Following the Trump administration’s capture of Nicolás Maduro of Venezuela and announcing plans to run the country, The New York Times (NYT) in its Sunday edition of January 11, 2026, published an opinion piece titled, “The World is in Chaos: What Comes Next?” The paper invited five writers to offer their vision of what is likely to come next. Here is a thumbnail version of what each said:

(a) The future world order will be partly shaped by competition between energy systems - traditional fossil fuels and emerging green technologies: China’s is the real dialectic of modernity, not Mr. Trump’s W.W.E. (World Wrestling Entertainment) version. The control of traditional energy domains remains powerful, but technological leadership in clean energy could translate into long-term geopolitical dominance (for China).

(b) Trump, Xi, and Putin, not so much as individuals, but as autocrats capable of using state power to advance and maintain their own power, have revised history in ways that support a demand for muscular, militarily coercive foreign policy. The post-World War II rules-based order is divided into multiple regional blocs or spheres rather than a single universal system (instead of one or two systemic poles, a tripartite world - Western, Chinese-centric, and other regional centers), competing without agreed frameworks.

(c) The Global South - countries in Africa, Asia, Latin America, and the Middle East are asserting autonomy and resisting being locked into a U.S.- or Western-led order - multipolarity isn’t just about great powers - middle and emerging states are also shaping the rules, not just reacting to them.

(d) China is no longer a challenger within the Western order - it’s actively offering an alternative framework shaped by its own norms and priorities - China’s vision is not a mirror of Western liberalism but a distinct set of governance principles that emphasize state sovereignty, stability, and development in its own terms.

(e) The breakdown of a single world order does not guarantee a stable successor; instead, the coming era is likely to be messy, unpredictable, and unstable. Rather than a smooth transition to a coherent multipolar order, we are entering a period of disorderly adjustment where power competition and disagreement on the rules of the new world order generate volatility.

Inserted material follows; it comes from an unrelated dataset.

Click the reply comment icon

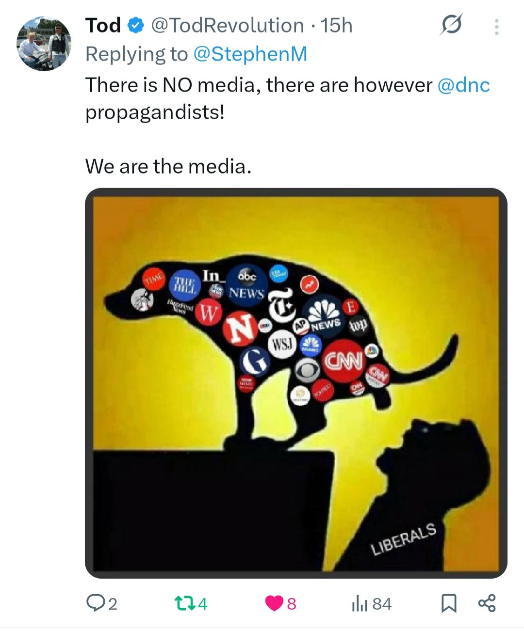coord(94,603)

Across all five pieces in the NYT, there is a shared analytical theme: The old post-1945, U.S.-led order is eroding, and multiple visions of a new order are competing, without a single clear successor, increasing uncertainty and strategic competition.

To quote NYT: “Some of the most existential threats that will confront great powers this century – future pandemics, climate change, weaponized artificial intelligence, cyberattacks and transnational terrorism – simply cannot be managed alone.”